High church, tent revival, ten-minute graveside homily – he had seen them all. Men of various cloths; elaborate robes, simple, white collars, plain brown suits, and bib overalls. He knew which model rifle an honor guard was using from the clattering of shell casings hitting cemetery grass in the unison of the salute of a graveside volley, and knew instinctively when the trumpet player had never before played ‘Taps’ in public.

He remained, through his life, amazed at the gracious thankfulness expressed by grieving families.

There was often a family gratitude – a realization – that, as tragic as the situation was, at least their soldier, their loved one, was coming home. He lost count of the number of times that family members would tell of another family they knew, who received word of the death of a soldier who was now at rest on some foreign battlefield somewhere, or of a sailor lost at sea, or an airman who went down with his plane. Those families would never have the opportunity, to say goodbye, to have a place, right there in their hometown, to physically grieve.

It never ceased to amaze him that so many of these families that he met in their darkest hours, were aware that they, in a great many respects, were among the fortunate ones. That, he always felt, was the most humbling thing of all.  The wind picked up, the chirping birds had taken flight from shaking branch.  The day was growing cooler, and he smiled.

That was all a long time ago, he reminded himself. He smiled for a moment, remembering his sixtieth birthday, and the atonement gift from his wife and children; a free fall skydive, strapped to a young Marine.

He thought back to his last jump in uniform, and the excruciating pain of his rehab and shattered leg. He thought of the despair known only by a young man who had his dreams suddenly, irrevocably altered by events, and reflected with the wisdom of an old man on how those changes had worked out.

Though he had never fired his weapon at an adversary, he had fought many, sometimes brutal battles; the dignity of returning a fallen soldier was not always smooth, rarely without some sort of unexpected incident or reaction. Ill-fitting uniforms, incorrect insignia, stuck-in-traffic or lost-on-a-country-backroad honor guards were recurring obstacles. There was dealing with the pain, bitterness, or denial of families; the blank faces of young widows whose dreams and plans were now gone and the uncomprehending-the-magnitude small children, fascinated by the pomp of death, confused at the sadness displayed by the adults.

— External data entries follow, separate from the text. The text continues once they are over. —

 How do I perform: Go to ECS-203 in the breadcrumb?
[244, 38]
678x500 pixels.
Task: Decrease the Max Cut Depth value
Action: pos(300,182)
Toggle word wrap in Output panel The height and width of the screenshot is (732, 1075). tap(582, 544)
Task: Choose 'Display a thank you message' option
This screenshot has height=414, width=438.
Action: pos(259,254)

He often thought of a chaplain on a train, and myriad other travelers who, seeing his uniform, would engage him in fascinated conversation until their discomfort of his assignment came into play.

He had fought the battles as he had been ordered, emerged from them all with scars. Victorious and without regret. He had done his duty.

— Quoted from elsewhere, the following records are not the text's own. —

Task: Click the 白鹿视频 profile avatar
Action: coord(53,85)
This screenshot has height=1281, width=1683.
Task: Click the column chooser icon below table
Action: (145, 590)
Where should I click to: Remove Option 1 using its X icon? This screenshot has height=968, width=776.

He came to old-man, near-parade rest for a moment, before turning to the headstone of his old friend, where he snapped off a lingering, still crisp salute. He had escorted his buddy only briefly; the walk from the front of the church to the hearse, then from hearse to gravesite.  he valued every moment as no one else could.

There was pride, and great honor in what he had done for all of those years.  No, there were no ribbons, or medals to share with children, grandchildren – none of the stories of heroism that his friends got to tell, that other children and grandchildren got to hear.  But the stories he did have to tell, that he did share with family, friends, were told with solemnity and grace. With dignity and honor. He told people, quietly, and without personal pride, how he did his duty, and why each and every soldier he escorted was deserving of all the respect he could give them in death.

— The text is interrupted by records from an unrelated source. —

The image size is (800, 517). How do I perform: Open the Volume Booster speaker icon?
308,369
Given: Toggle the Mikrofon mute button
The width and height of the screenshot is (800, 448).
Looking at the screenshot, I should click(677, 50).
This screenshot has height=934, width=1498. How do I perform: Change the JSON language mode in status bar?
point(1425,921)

He knew more about finality in all its forms than most anyone and was grateful, thankful of the opportunities he had been afforded, the chance to serve in a special, meaningful way, his fellow soldiers. His fellow man.  Hoping he had been the warrior he needed to be, at the time people needed him, he stood quietly, nodding his head. He was proud of the work he had done, he could admit that to himself. And so he did, for the first time ever.

Then, turning on his heel, he walked steadily between two rows of symmetrical marble stones, and went home.